Am I Autistic?
A few months ago, I read an article about parents who discovered their autism only after their children had been diagnosed with it. I started to question if I am on the spectrum the same as them! I did an online quiz "autism spectrum quotient", and I got 28 out of 50. Scores between 26 and 32 indicate some autistic traits. Asperger's syndrome was mentioned in brackets. Later, I learned that the name Asperger's is no longer used and this condition now falls under the umbrella of Autism Spectrum Disorder (ASD). I shared the result with my friend and her reply was; "Oh Gosh!" with a shocked face emotion. I asked her what she thought of it. She said; "You might be a kind of an asocial person but not autistic". I believe she had the commonly mistaken idea that autistic people are kind of freaks and totally dependent on others.
Every autistic person is different. The symptoms vary greatly and they're rated according to their severity by doctors. You could be autistic with mild issues which is why some parents/people might not pick it up. The numbers of autistic people are rocketing recently because many people weren't aware of it, not because of vaccines or bad parenting.
I tried to block this topic out until I came across a video of someone talking about the discovery of his autism. He found out he was on the autism spectrum at the age of 37. The Youtuber also touched on another important issue which was his constant failures in building up romantic or intimate relationships which rang a bell with me. He summarized it by saying; "I always messed it up". Listening to what he has been through since childhood was like watching my own life displayed on a projector screen. I related to every single word he said.
People used to consider me a polite and quiet child and when I grew up, some called me arrogant. No one thought that I might have had a disorder. I always find it difficult to communicate with people, especially those I don't know well. I thought it had something to do with my hearing impairment but I found even when I can follow what people say, I keep silent. I don't know what to say in social situations.

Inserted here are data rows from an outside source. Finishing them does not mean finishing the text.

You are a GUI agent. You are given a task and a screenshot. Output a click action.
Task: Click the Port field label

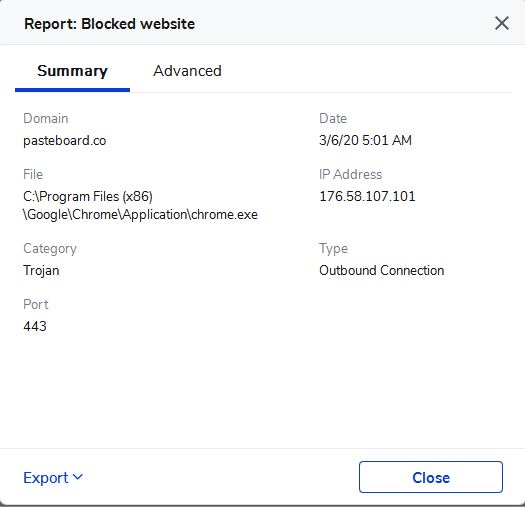pos(35,304)
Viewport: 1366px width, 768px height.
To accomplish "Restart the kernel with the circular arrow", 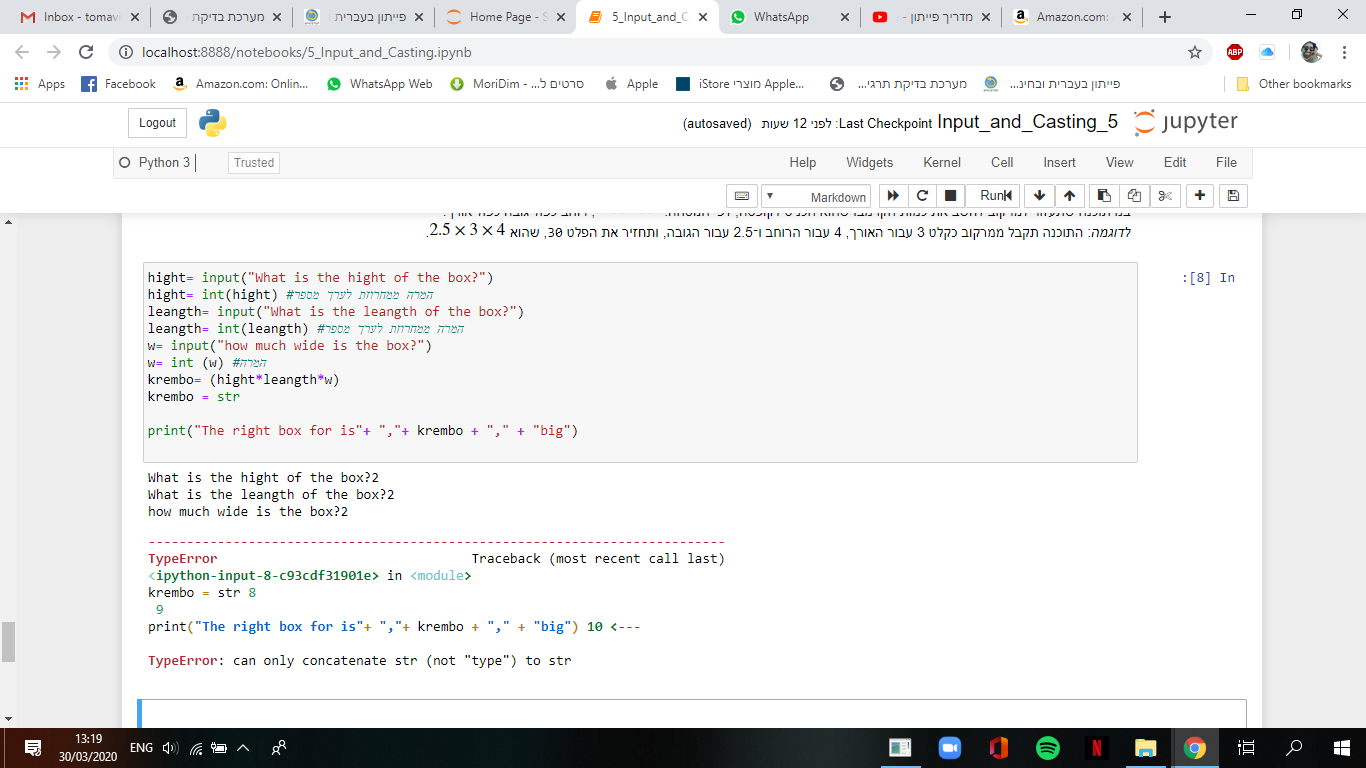I will click(x=922, y=196).
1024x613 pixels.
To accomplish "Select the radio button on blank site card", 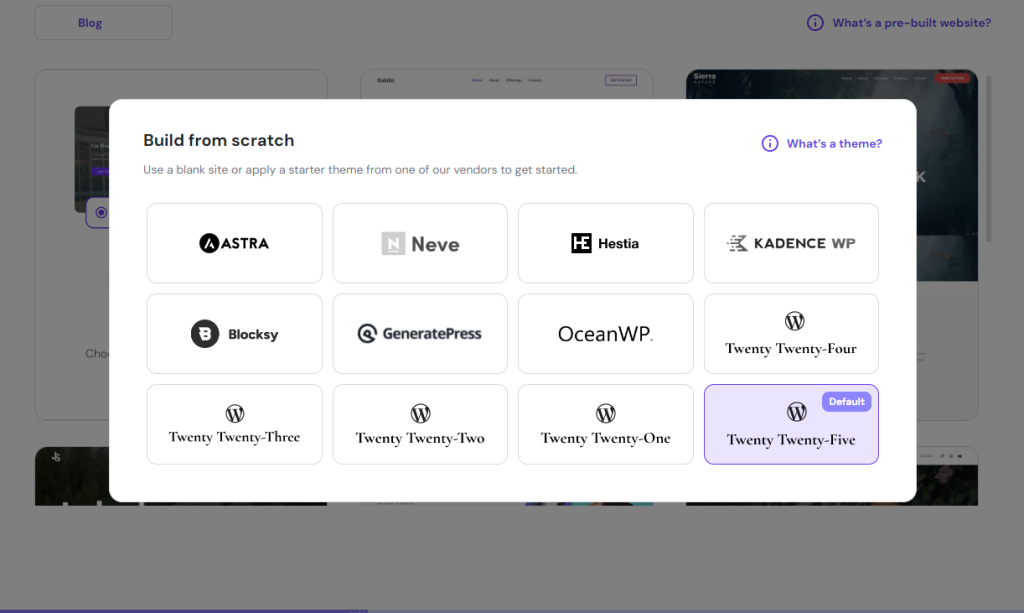I will pos(101,213).
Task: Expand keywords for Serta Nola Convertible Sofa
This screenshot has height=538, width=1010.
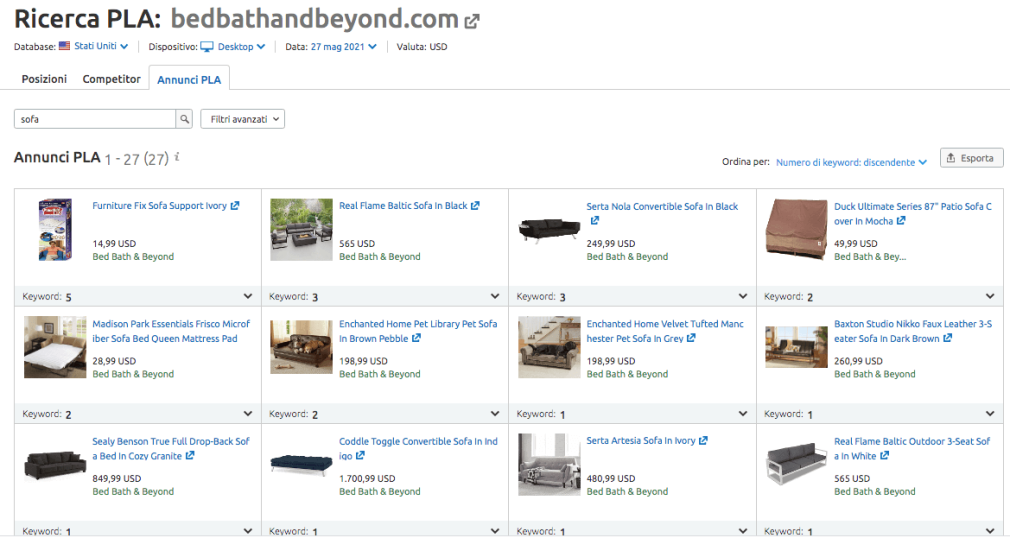Action: (x=742, y=297)
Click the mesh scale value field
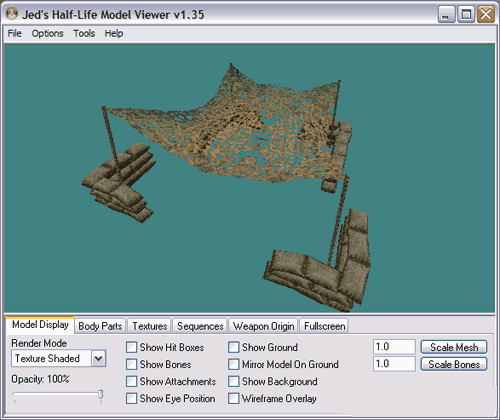Image resolution: width=500 pixels, height=420 pixels. 394,347
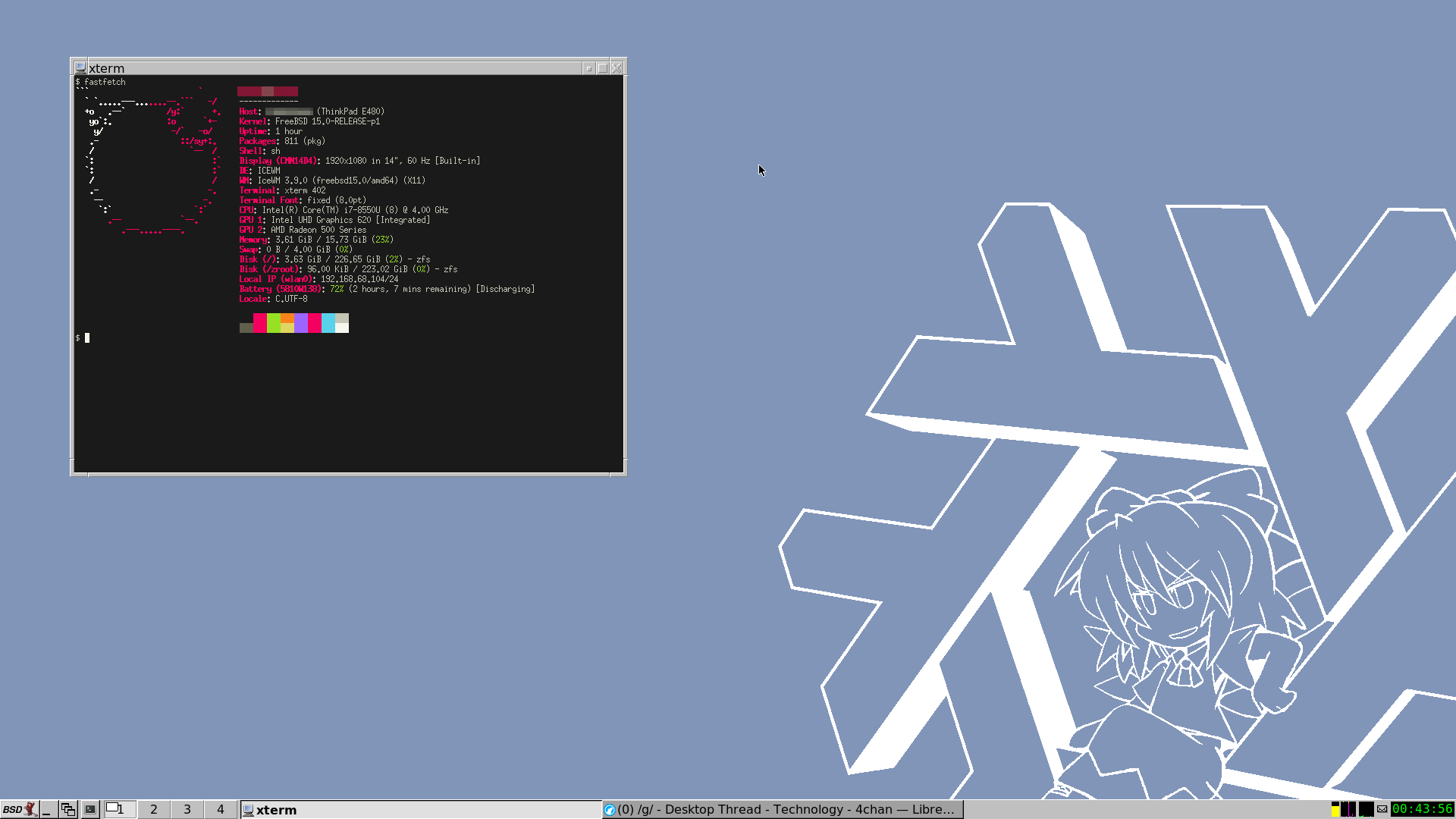Switch to workspace 3
Viewport: 1456px width, 819px height.
(x=187, y=809)
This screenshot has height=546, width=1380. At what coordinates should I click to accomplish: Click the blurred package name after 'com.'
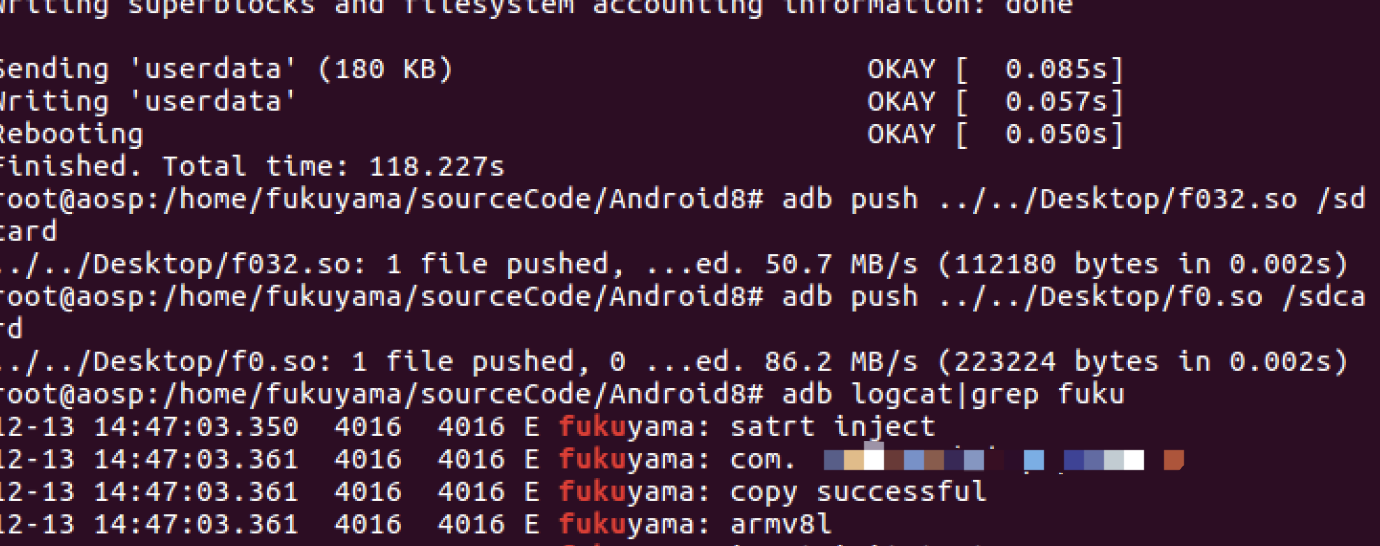point(1004,460)
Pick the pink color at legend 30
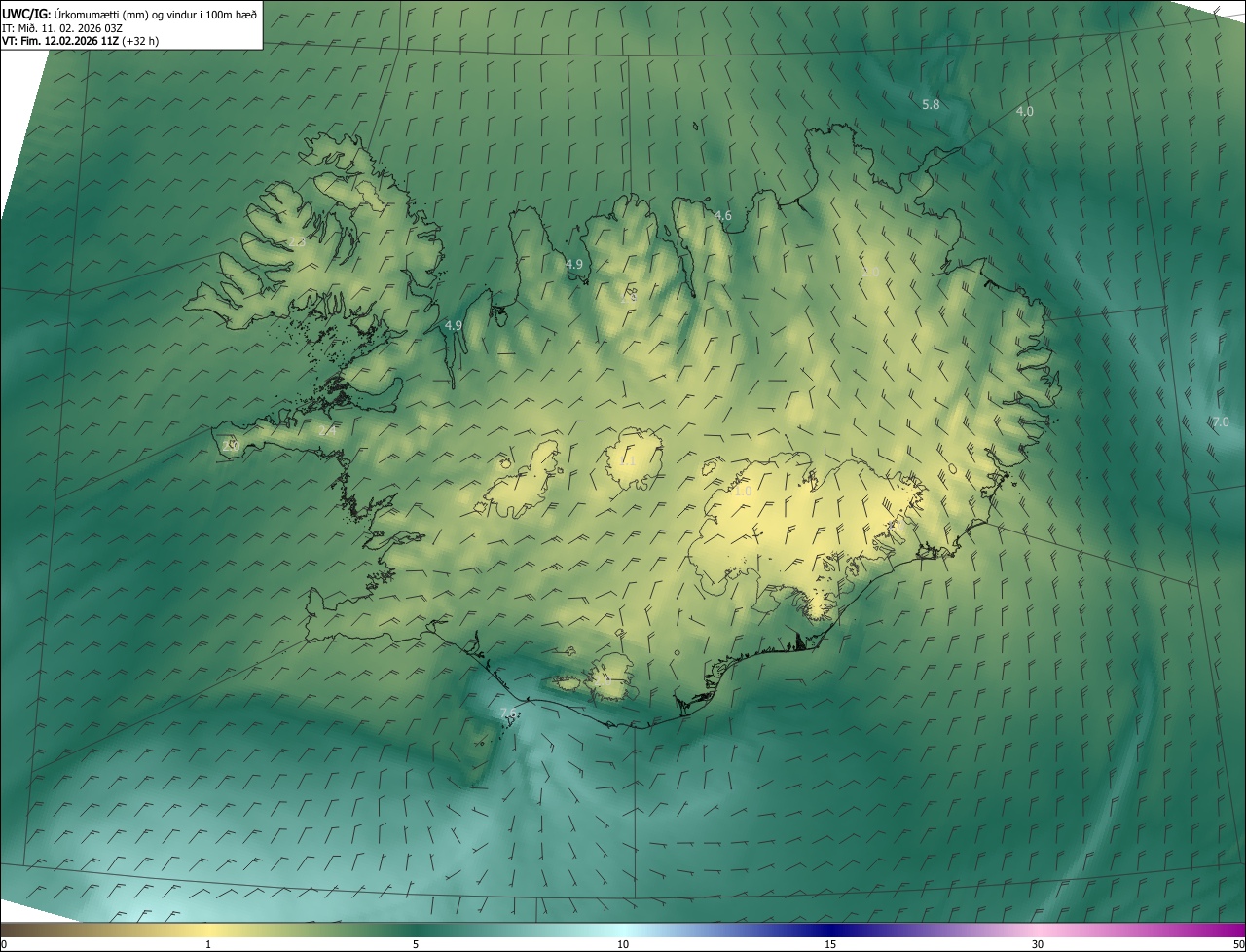 click(x=1038, y=931)
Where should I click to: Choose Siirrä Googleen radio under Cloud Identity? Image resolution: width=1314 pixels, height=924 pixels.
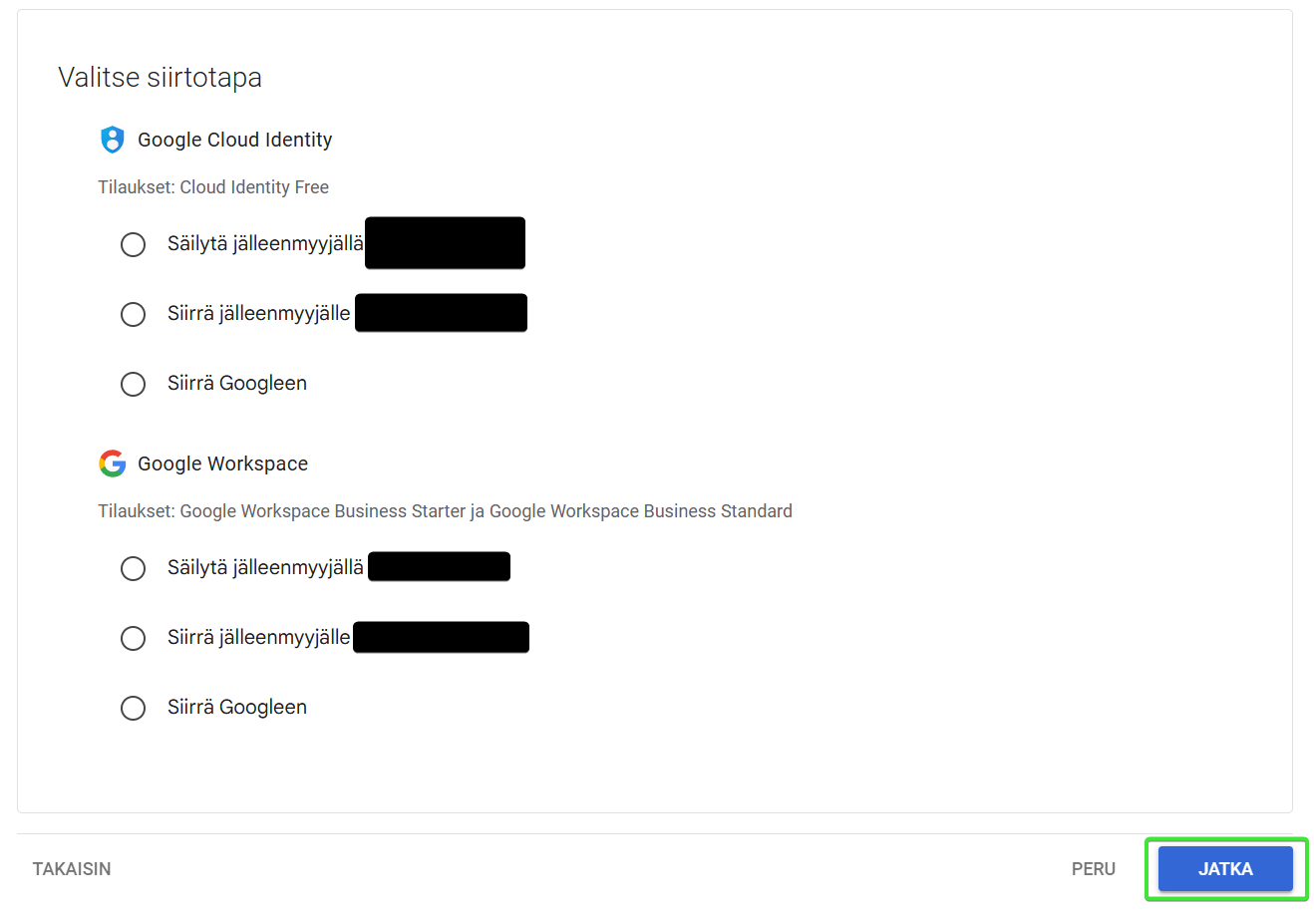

It took me a longer time than usual to learn common social skills. I recall most of the situations that happened when I was younger. These were considered faux pas and rude attitudes from the perspective of others, but not from mine. Now, I understand the reasons behind them. I either felt anxious or the social rules didn't make sense to me.
When I was at Dar Jan, I felt very anxious when the volunteers asked me to join their discussion and to introduce myself. At that moment, I wished the ground would open and swallow me up. Everyone there kept asking me why I was staying on my own most of the time and why I didn't join their chit-chats. Some even wondered whether someone had annoyed me!
My Mum used to say that my Dad wasn't good at dealing with people and that I'm just a copy of him! I wonder if he was just autistic and no one understood that!
Academically, I wasn't bad and my scores were often good, except for my very first school year which was in Al-Azhar. My Mum said that I refused to attend the final exams. She didn't know why so then she moved me to another school. In the new school, I did well in most of the subjects there, except for math starting from Standard Four.
I must confess finding out all of this provides relief and clarification for a lot of unexplained past situations. For the time being, I have a long road to go to learn how to improve my social skills and how to communicate with people without sounding blunt or acting awkwardly.
I sometimes wonder what if I was born in another time or to other parents who would have made an effort to find out what was wrong with me, would my life have been better? Would there have been any difference? What if I could have understood all these issues earlier?